┌─ TEXT PROVIDED

Nutritionist Clare Backhouse looks at how environmental factors can affect our wellbeing 

Health isn’t just about the food we eat– or don’t eat. It’s also about the environment we live in, the objects we use and the habits we have. So a loving approach to our health will involve caring for the location we’re in and stewarding our surroundings wisely.

For example, we all know that cigarette smoking affects people’s health – so much so that it was banned from public spaces in the UK in 2007. But did you know that mouldy areas in your house can trigger inflammation in your gut, or even thyroid dysfunction? Or that substances in your plastic water bottle may trigger or worsen not only hormone imbalances, but also cardiovascular health issues?

I am not saying any of this to scare you. As we know, “perfect love drives out fear” (1 John 4:18) and in these articles we’re focusing on how to approach health from the standpoint of love! But I do hope to offer you some useful shortcuts. After all, it took over 50 years after the first scientific studies demonstrated smoking’s ill-effects, for the UK to implement an effective public smoking ban. And there are many other harmful pollutants in our world that are yet to be addressed on such a large scale. 

But before we go into the details of those environmental challenges, I want to point out the incredible patience it took for health campaigners eventually to achieve the UK’s smoking ban.

Many of us will know the scripture, popular at weddings: “Love is patient, love is kind” (1 Corinthians 13:4). I am struck by how simple and humble these attributes are.

Patience is generally hard work. And it’s not generally a visible, active kind of work, but hidden. The kind of work that quietly, doggedly pursues the best for people and doesn’t give up when things are tough. So if our attitude to health is going to be shaped by love, not anxiety, then I believe patience and kindness will be part of the experience.

└─
┌─ ENTRIES SUPPLIED

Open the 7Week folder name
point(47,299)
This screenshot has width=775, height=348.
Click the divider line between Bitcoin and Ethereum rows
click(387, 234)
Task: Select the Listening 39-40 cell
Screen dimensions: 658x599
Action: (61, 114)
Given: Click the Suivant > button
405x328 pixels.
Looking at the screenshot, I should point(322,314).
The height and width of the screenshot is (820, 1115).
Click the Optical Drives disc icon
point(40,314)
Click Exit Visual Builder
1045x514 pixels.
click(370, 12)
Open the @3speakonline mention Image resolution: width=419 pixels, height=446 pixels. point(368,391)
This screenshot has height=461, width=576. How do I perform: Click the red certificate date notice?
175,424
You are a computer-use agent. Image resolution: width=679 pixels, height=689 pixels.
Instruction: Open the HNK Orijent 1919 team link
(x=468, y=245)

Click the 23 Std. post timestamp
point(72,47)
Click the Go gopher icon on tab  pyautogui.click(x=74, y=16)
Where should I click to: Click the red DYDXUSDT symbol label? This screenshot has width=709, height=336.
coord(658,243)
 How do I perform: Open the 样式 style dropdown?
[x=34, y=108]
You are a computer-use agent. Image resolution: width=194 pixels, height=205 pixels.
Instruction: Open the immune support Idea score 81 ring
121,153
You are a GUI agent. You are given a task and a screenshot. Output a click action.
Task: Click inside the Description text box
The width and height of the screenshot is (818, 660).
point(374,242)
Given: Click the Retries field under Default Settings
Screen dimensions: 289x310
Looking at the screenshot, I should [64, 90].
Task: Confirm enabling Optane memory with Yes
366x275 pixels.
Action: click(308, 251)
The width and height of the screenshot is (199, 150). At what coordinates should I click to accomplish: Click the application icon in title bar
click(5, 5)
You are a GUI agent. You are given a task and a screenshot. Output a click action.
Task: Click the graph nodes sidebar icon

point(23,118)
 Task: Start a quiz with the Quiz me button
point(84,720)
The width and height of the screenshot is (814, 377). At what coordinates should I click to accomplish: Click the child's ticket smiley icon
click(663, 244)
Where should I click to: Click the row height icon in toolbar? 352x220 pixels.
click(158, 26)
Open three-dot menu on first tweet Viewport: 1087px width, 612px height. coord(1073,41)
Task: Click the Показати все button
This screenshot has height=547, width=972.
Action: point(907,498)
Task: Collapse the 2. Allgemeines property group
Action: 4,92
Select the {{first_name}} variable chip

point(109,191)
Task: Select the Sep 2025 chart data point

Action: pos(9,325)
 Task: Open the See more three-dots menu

└─

● **TO DO**
A) According to the article on environment and health, why does the author hope to offer readers "some useful shortcuts"? Answer in one to three sentences.
B) Reproduce verbatim the passage of the article on environment and health from "But before we" up to and including "of the experience.".
Respond using only the article on environment and health.

● **SOLUTIONS TO THE TASKS**
A) More than 50 years passed between the first scientific studies showing smoking's ill-effects and an effective UK ban on public smoking. Many other harmful pollutants have still not been addressed on such a large scale.

B)
But before we go into the details of those environmental challenges, I want to point out the incredible patience it took for health campaigners eventually to achieve the UK’s smoking ban.

Many of us will know the scripture, popular at weddings: “Love is patient, love is kind” (1 Corinthians 13:4). I am struck by how simple and humble these attributes are.

Patience is generally hard work. And it’s not generally a visible, active kind of work, but hidden. The kind of work that quietly, doggedly pursues the best for people and doesn’t give up when things are tough. So if our attitude to health is going to be shaped by love, not anxiety, then I believe patience and kindness will be part of the experience.